1. Human resource (HR) management -- for assisting personnel managers in determining whether or not they are complying with the wide range of national/federal employment regulations.
1. Production -- for guiding the manufacturing of all kinds of products (e.g. airplane parts).
Decision support systems (DSSs), at times, incorporate expert systems; however, the latter basically differs from DSSs. DSSs represent highly interactive and flexible information technology systems aimed at supporting decision-making in case of unstructured problems. A DSS represents an association between specialized IT support and the individuals making a decision. IT brings with it speed, advanced processing capabilities, and vast quantities of information, for helping create valuable information for decision-making (Chapter Four Outline, n.d).
Advantages
Expert systems employ IT for capturing and applying human expertise. In case of problems having well-defined techniques and rules, expert systems will prove highly effectual and are capable of offering great benefits to an organization. Expert systems are capable of:
Handling massive quantities of information
Reducing errors
Aggregating data from multiple sources
Improving customer service
Providing decision-making consistency
Providing new information
Reducing cost
Decreasing personnel time devoted to tasks (Chapter Four Outline, n.d)
Disadvantages
Users may run into issues when creating and utilizing expert systems. User challenges may include:
1. Transfer of expertise on any domain to expert systems may occasionally prove difficult, owing to the fact that domain experts can't invariably explain exactly how they possess certain knowledge and expertise. Frequently, they have no knowledge of their overall reasoning processes. They claim that they simply know, and experience grants them intuition when it comes to solving problems.

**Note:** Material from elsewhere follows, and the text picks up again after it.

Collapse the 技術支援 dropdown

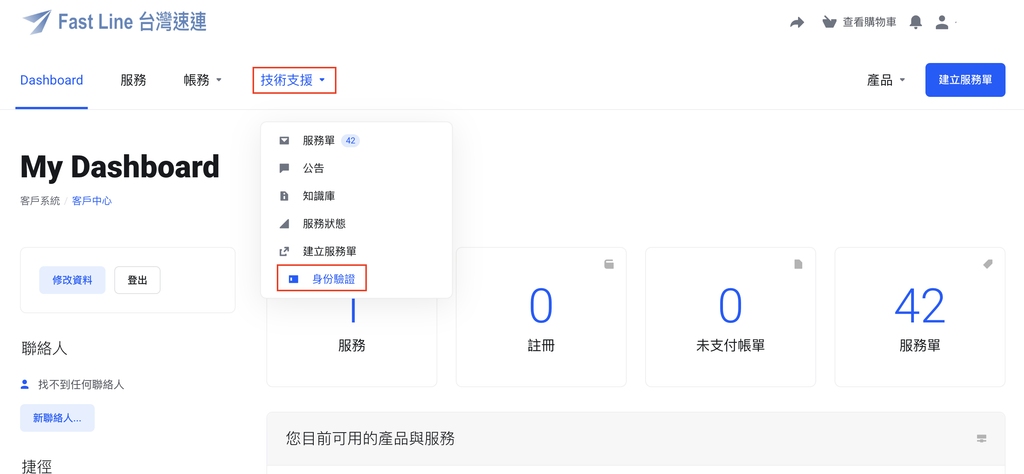[295, 80]
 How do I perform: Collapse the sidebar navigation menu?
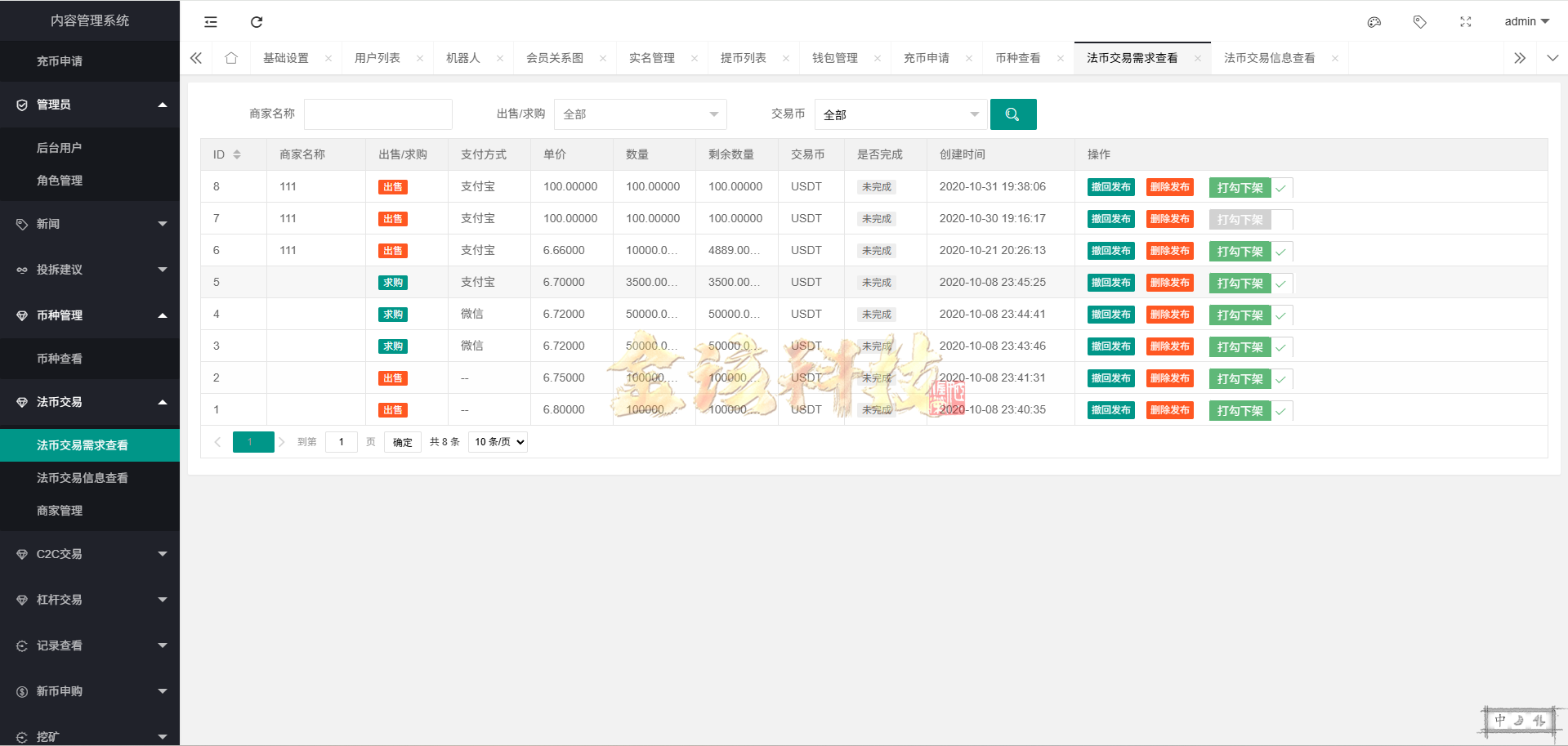[210, 22]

1. Even if domain experts were capable of explaining the entire process of reasoning, its automation might not be possible. The process might be overly complex, or overly imprecise or vague, and may be bound by a disproportionate quantity of rules. In employing expert systems, one must bear in mind the fact that they may only be utilized to effectively resolve respective issues for which they were created. They cannot address inconsistency or any new problem situation. Expert systems are incapable of learning from prior experience, and of applying previously-gained expertise to novel issues like the human brain.

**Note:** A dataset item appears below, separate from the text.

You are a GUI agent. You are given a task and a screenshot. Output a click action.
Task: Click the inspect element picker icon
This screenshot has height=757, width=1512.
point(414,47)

1. Expert systems lack judgment or common sense. One early expert system integrated into a fighter aircraft -- F-16 -- enabled its pilot to withdraw its landing gear even when the aircraft whilst on the ground as well as jettison bombs when flying inverted (Chapter Four Outline, n.d).
Neural networks
Neural networks (generally known as ANNs or artificial neural networks) refer to AI systems that can find and differentiate patterns. The human brain is trained in considering numerous combined factors for recognizing and differentiating objects. Neural networks are designed similarly. They are capable of learning by example as well as adapting to novel ideas and knowledge. They are commonly employed in case of speech and visual pattern recognition systems. They prove valuable in various situations. In...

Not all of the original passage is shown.